Gli esperti però rimangono divisi. «L’ipotesi di un tunnel fu a suo tempo, 20 anni fa, accantonata perché la zona è altamente sismica e c’è il problema delle correnti marine molto forti», spiega il presidente del Consiglio nazionale degli ingegneri Armando Zambrano. «Inoltre le difficoltà di questo tunnel sono enormemente diverse da altre situazioni come la Manica»: l’opera sarebbe infatti «molto più complessa» perché bisogna «scendere a profondità maggiori», spiega Zambrano. Detto questo però Zambrano rimane pro ponte e il suo giudizio pare poco obiettivo: il ponte è «realizzabile anche nell’immediato e avrebbe un’iconicità molto forte anche nel rilanciare l’ingegneria italiana». Addirittura.

Diverso il parere del geologo Carlo Doglioni, presidente dell’Istituto italiano dei geofisica: «il tunnel è ingegneristicamente fattibile», ma va considerata la profondità dello Stretto di Messina», rileva Doglioni. Il problema è vedere dove si costruirebbe il tunnel, dal momento che lo Stretto di Messina è «attraversato dal sistema di faglie che nel 1908 generarono il sisma di Messina, e che permettono a Calabria e Sicilia di allontanarsi di un millimetro l’anno. Tutto dipende quindi da come sarebbe orientato il tunnel», aggiunge Doglioni, «ma in generale, in caso di terremoto, i tunnel sono tra le zone più sicure perché durante lo scuotimento non subiscono l’effetto di inerzia delle strutture in superficie».

Il primo progetto preliminare si concretizza nel 1992, ma è nel 2002 che il progetto parte sotto il terzo governo Berlusconi ed è il 2005 quando la Impregilo vince la gara come general contractor. Nel 2006, però, con la vittoria del centrosinistra, il progetto torna nel cassetto. Torna in auge nel 2008, ma con Monti l’Italia sembra aver chiuso col Ponte. Viene rilanciato da Renzi nel 2016, ma poi incontra la contrarietà di Toninelli nel 2019. Ora Cancelleri pare avere fatto cambiare a buona parte del M5s.

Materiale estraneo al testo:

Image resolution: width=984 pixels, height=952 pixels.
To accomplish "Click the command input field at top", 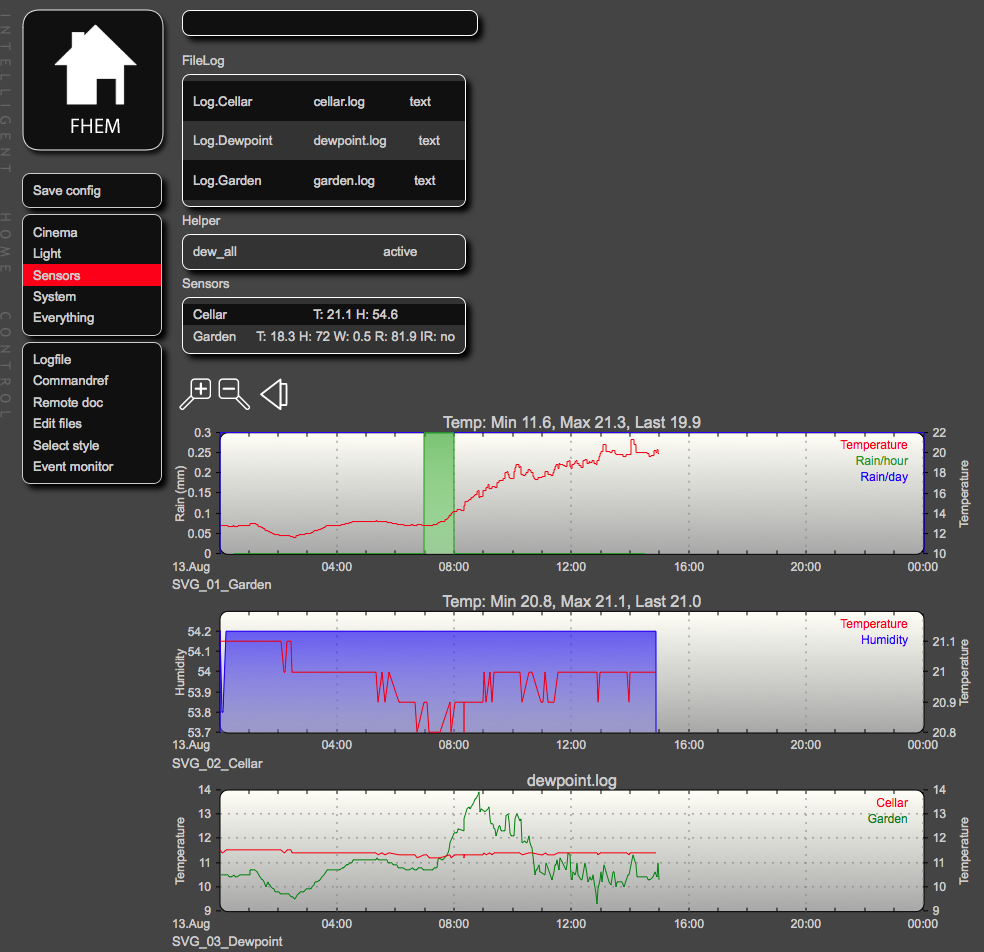I will point(329,24).
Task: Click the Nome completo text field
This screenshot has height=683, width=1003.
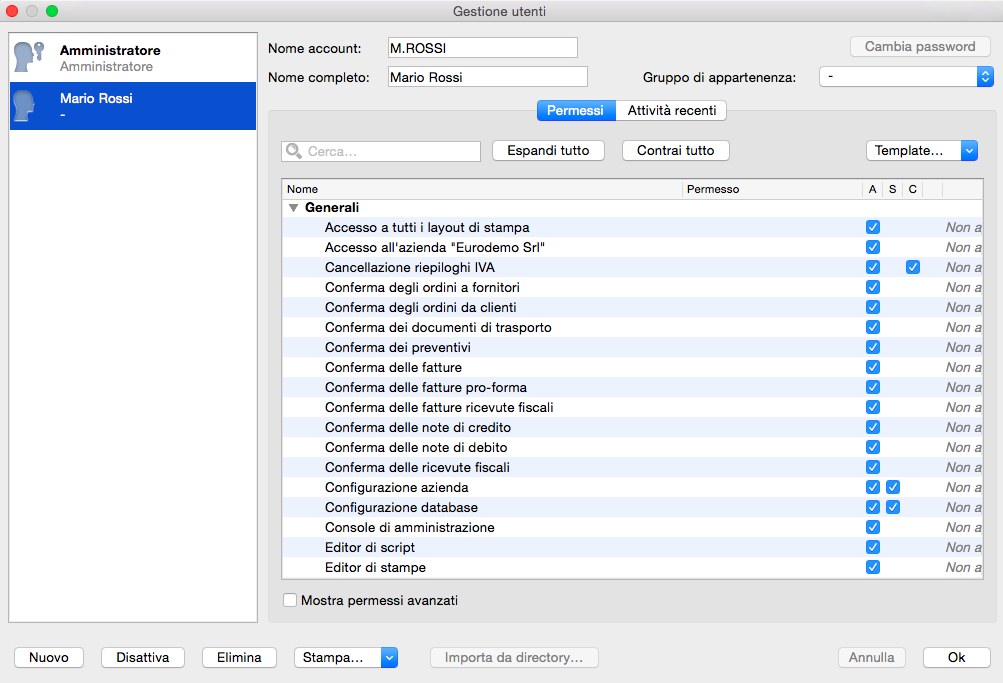Action: (487, 77)
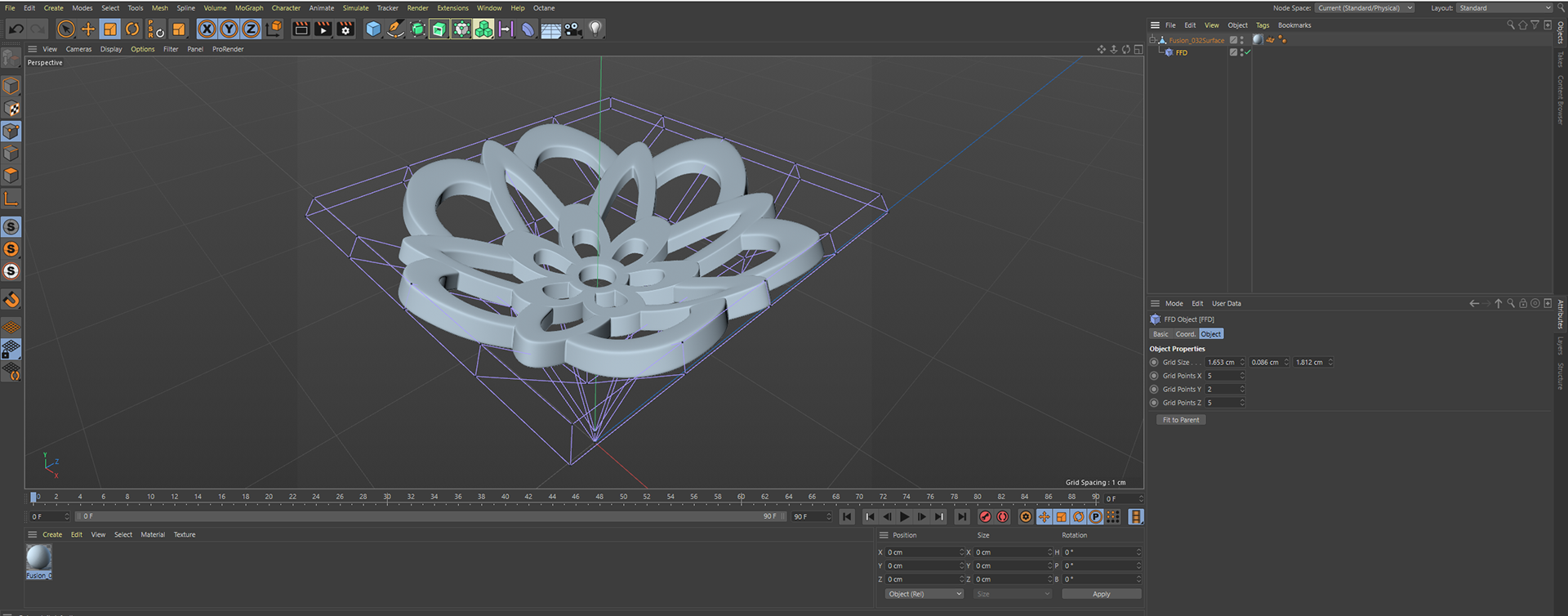This screenshot has width=1568, height=616.
Task: Collapse the Fusion_032Surface tree node
Action: point(1152,40)
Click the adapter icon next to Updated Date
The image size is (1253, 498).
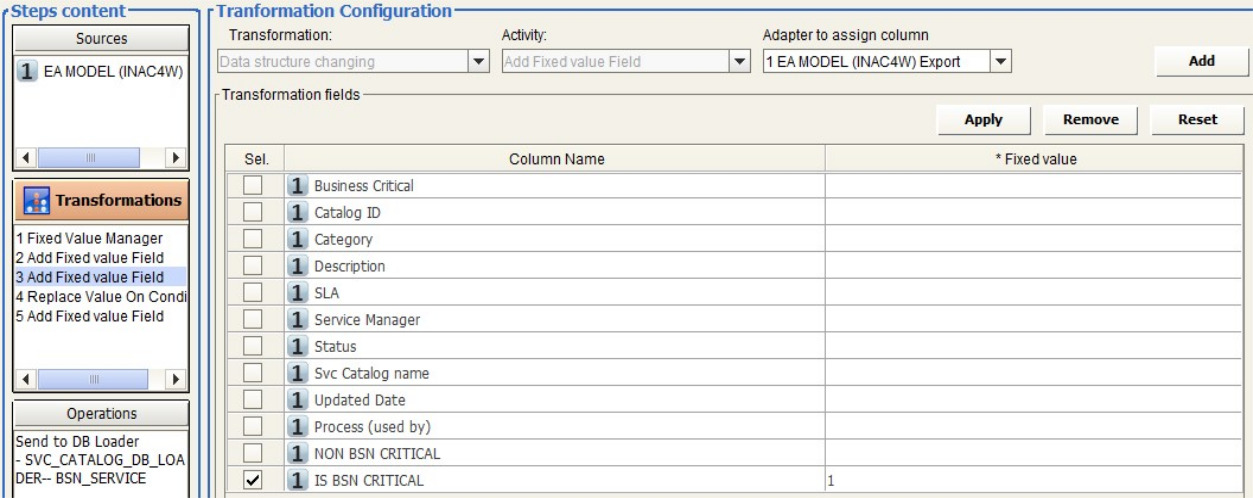tap(297, 400)
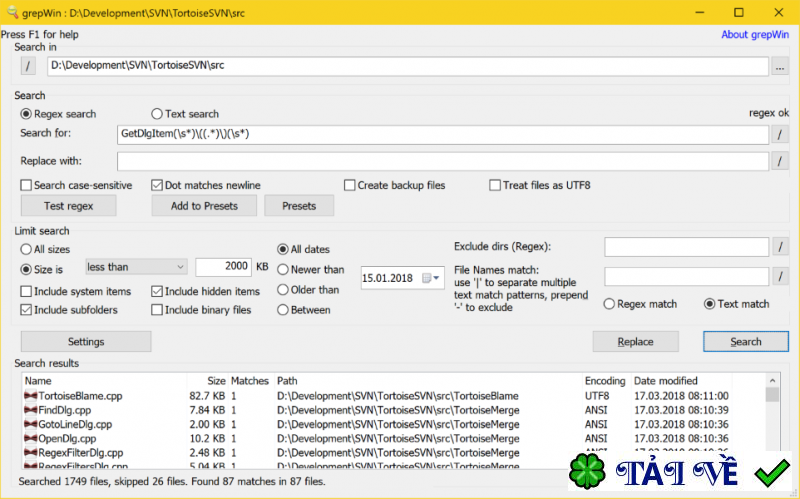The height and width of the screenshot is (499, 800).
Task: Toggle Dot matches newline checkbox
Action: point(157,185)
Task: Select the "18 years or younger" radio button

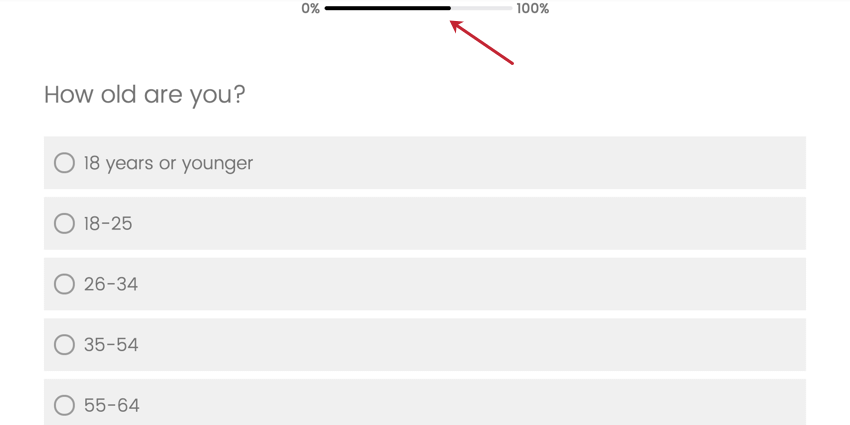Action: [64, 163]
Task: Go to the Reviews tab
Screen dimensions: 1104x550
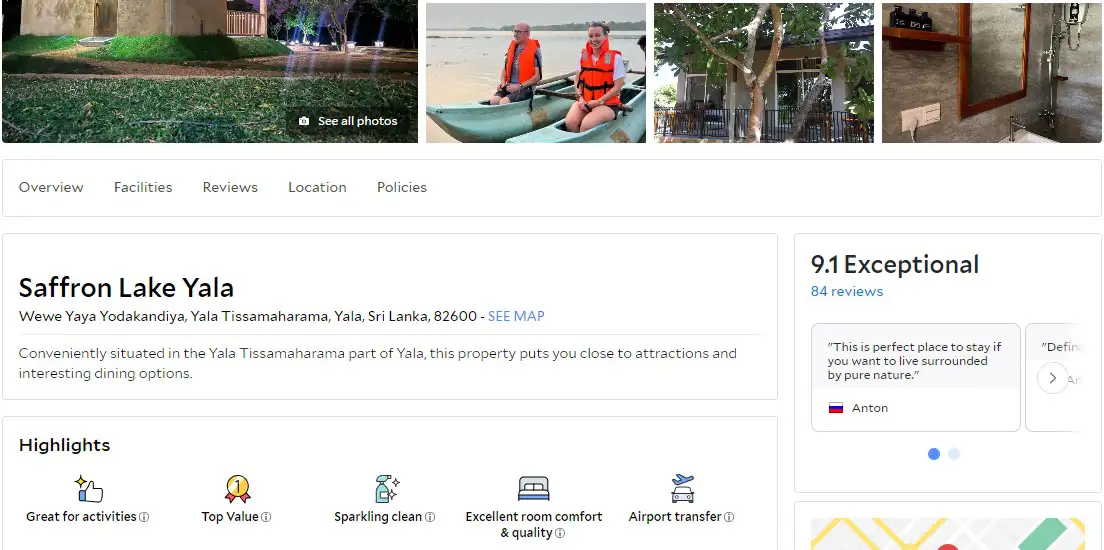Action: coord(230,187)
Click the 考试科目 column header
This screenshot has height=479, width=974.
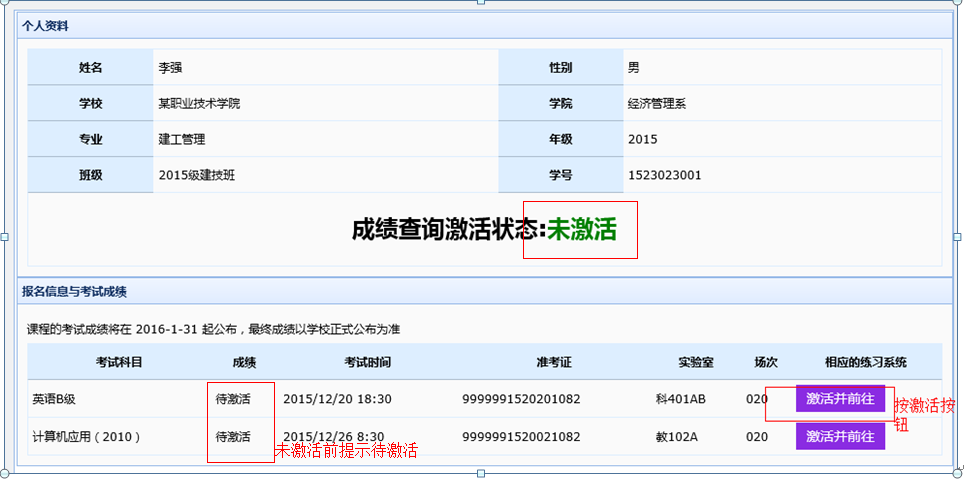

MA GLI AMBIENTALISTI rimangono giustamente contrari. «Anche il tunnel sarebbe una cattedrale nel deserto – spiega il presidente di Legambiente Stefano Ciafani – prima è necessario far muovere i cittadini che vivono in Calabria e in Sicilia in maniera umana. Prima si fa tutto il resto, poi ragioniamo se c’è bisogno di spendere tutti quei soldi per fare un’opera faraonica che permette di ridurre il tempo di viaggio da 30 a 7 minuti».